My answer was 336/625 but this was wrong. I do not know how to figure this out.

cos 2x = 1 - 2sin^2 x

= 1 - 2(49/625) = 527/625

To find cos(2x) given sin(x) and the quadrant in which x lies, you can use the Pythagorean identity and the double angle formula.

1. First, find the value of cos(x) using the given sin(x) value and the quadrant information.
Since sin(x) = 7/25 and x lies in quadrant 1, we know that both sin(x) and cos(x) are positive.
To find cos(x), we can use the Pythagorean identity: sin^2(x) + cos^2(x) = 1.
Plugging in the value of sin(x) = 7/25, we have (7/25)^2 + cos^2(x) = 1.
Solving for cos(x), we get cos(x) = √( 1 - (7/25)^2 ) ≈ √( 1 - 49/625 ) = √576/625 = 24/25.

2. Now, use the double angle formula for cosine to find cos(2x):
cos(2x) = 2cos^2(x) - 1.
Plugging in the value of cos(x) found in step 1, we have:
cos(2x) = 2(24/25)^2 - 1 = 2(576/625) - 1 = 1152/625 - 1 = 1152/625 - 625/625 = 527/625.

Therefore, the value of cos(2x) is 527/625.

To find cos(2x), you can use the double angle formula for cosine: cos(2x) = 1 - 2sin^2(x).

Given that sin(x) = 7/25 and x lies in quadrant 1, we can determine that cos(x) is positive. This means that we only need to find the positive value for cos(2x).

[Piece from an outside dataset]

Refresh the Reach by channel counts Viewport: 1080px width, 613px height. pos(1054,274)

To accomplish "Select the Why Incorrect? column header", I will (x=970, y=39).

First, let's find sin^2(x) using the given information. Since sin(x) = 7/25, we have:

sin^2(x) = (7/25)^2 = 49/625.

Now, we can substitute sin^2(x) into the double angle formula:

cos(2x) = 1 - 2(49/625).

Simplifying further:

cos(2x) = 1 - 98/625.

To add the fractions, both denominators must be the same, so we can rewrite 1 as 625/625:

cos(2x) = 625/625 - 98/625.

Now, we can subtract the fractions:

cos(2x) = (625 - 98)/625.

Simplifying the numerator:

cos(2x) = 527/625.

Therefore, the correct value for cos(2x) when sin(x) = 7/25 and x lies in quadrant 1 is 527/625.